One of the all-around yoga exercises is the 12-step salute to the sun. Do it once or twice
when you get up in the morning to help relieve stiffness and invigorate the body. Multiple
repetitions at night will help you to relax; insomniacs often find that six to 12 rounds help
them fall asleep.
1. Stand with your feet slightly apart, palms together, thumbs against your chest
2. Inhale deeply while slowly raising your hands over your head, and bend back as far as
possible, while tightening your buttocks. Hold for three seconds.
3. Slowly exhale and bend forward, keeping your knees straight, until your fingers touch the
floor outside your feet. (If you can’t touch the floor, go as close as you can.) Bring your
head in toward your knees.
4. Slowly inhale, bend your knees, and if your fingertips aren’t outside your feet on the
floor, place them there. Slide your right foot back as far as you can go, with the right knee
an inch or so off the floor, (a lunge position).
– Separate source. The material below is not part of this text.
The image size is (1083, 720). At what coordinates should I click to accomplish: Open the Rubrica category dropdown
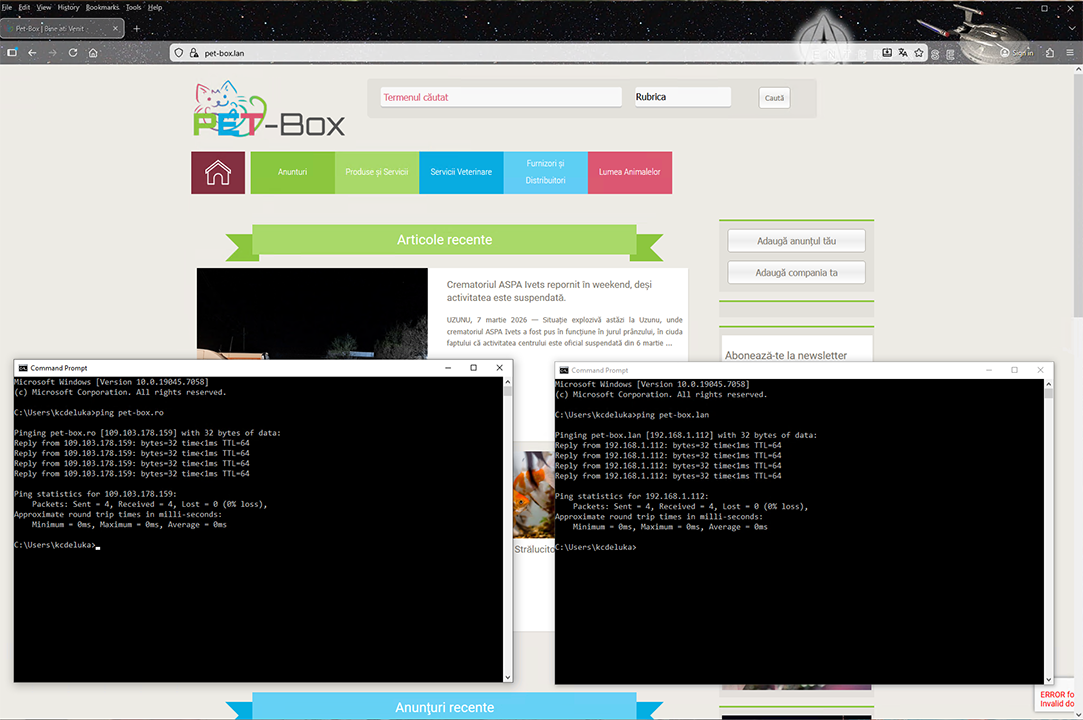(x=682, y=97)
Now look up as high as possible, arching your
back.
5. Before exhaling again, slide your left foot back until it is beside the right one, and with
your weight supported on your palms and toes, straighten both legs so that your body forms a
flat plane. Make sure your stomach is pulled in.
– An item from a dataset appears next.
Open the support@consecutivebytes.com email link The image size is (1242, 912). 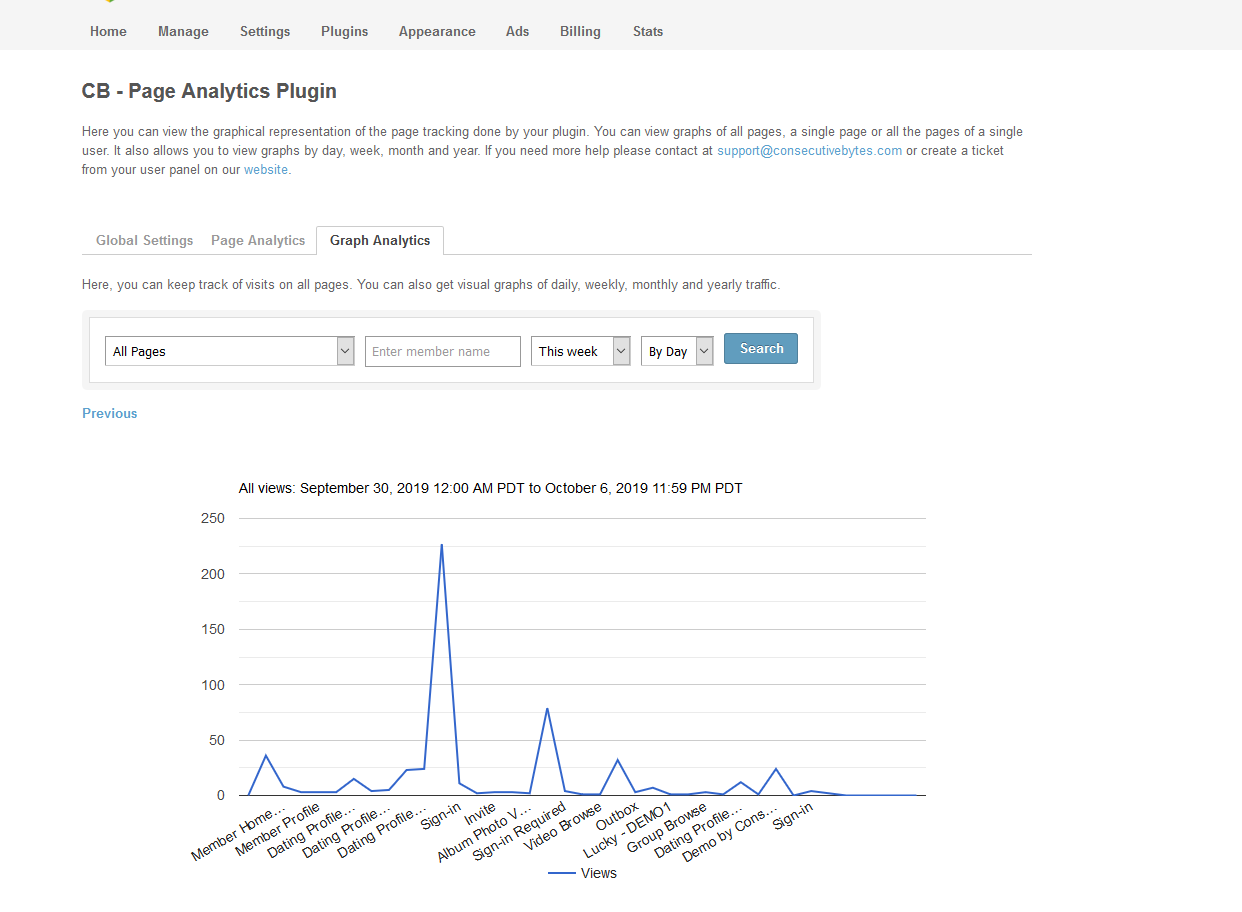pos(809,151)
6. Slowly exhale, bend both knees to the floor, bend with your hips in the air, lower your
chest and forehead to the floor.
7. Now inhale slowly and look up, bending your head back, then raising it, followed by your
upper chest, then lower chest. Your lower body – from the navel down – should be on the floor,
and your elbows should be slightly bent. Hold for three to five seconds.
8. Exhale slowly and raise your hips until your feet and palms are flat on the floor and your
arms and legs are straight in an inverted V position.
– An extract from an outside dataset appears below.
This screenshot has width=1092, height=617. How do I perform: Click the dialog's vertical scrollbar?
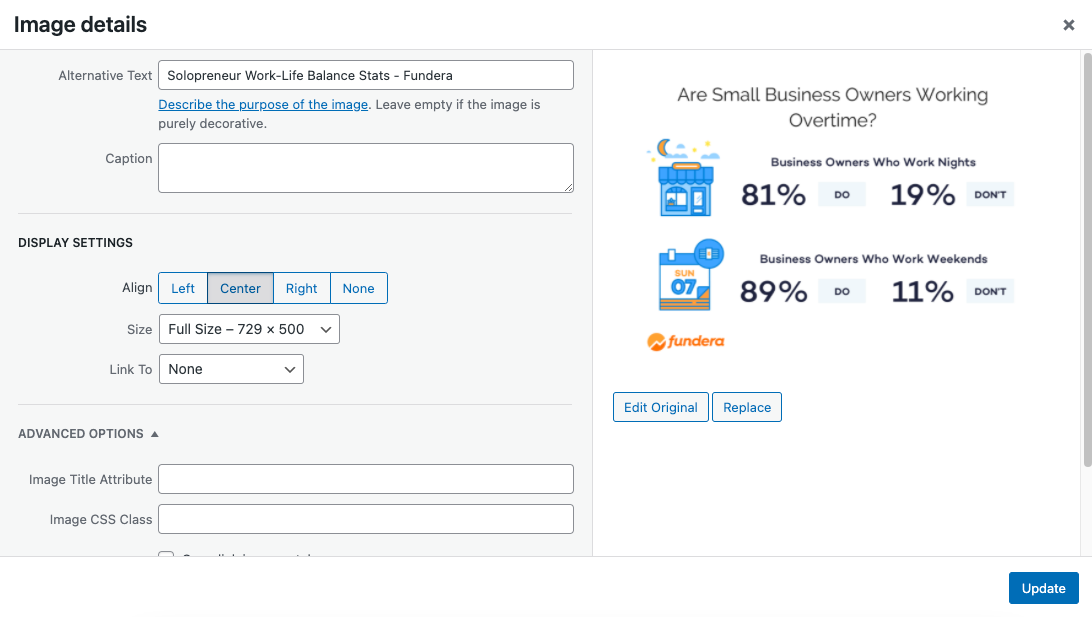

9. Inhale slowly and bring your right foot forward as in position 4. The foot should be flat
on the floor between your fingertips. The left leg should be almost straight behind you, with
its knee slightly off the floor. Raise your head, look up, and arch your back.
10. Slowly exhale and bring your left foot forward next to your right one. Straighten your
legs and stand, trying to keep your fingertips on the floor, and try to touch your head to
your knees as in position 3.
11. Slowly inhale, raise your arms up and stretch back as in position 2. Don’t forget to
tighten your buttocks. Hold for three seconds.
12. Slowly exhale, lowering your arms to your sides. Relax. Repeat the series.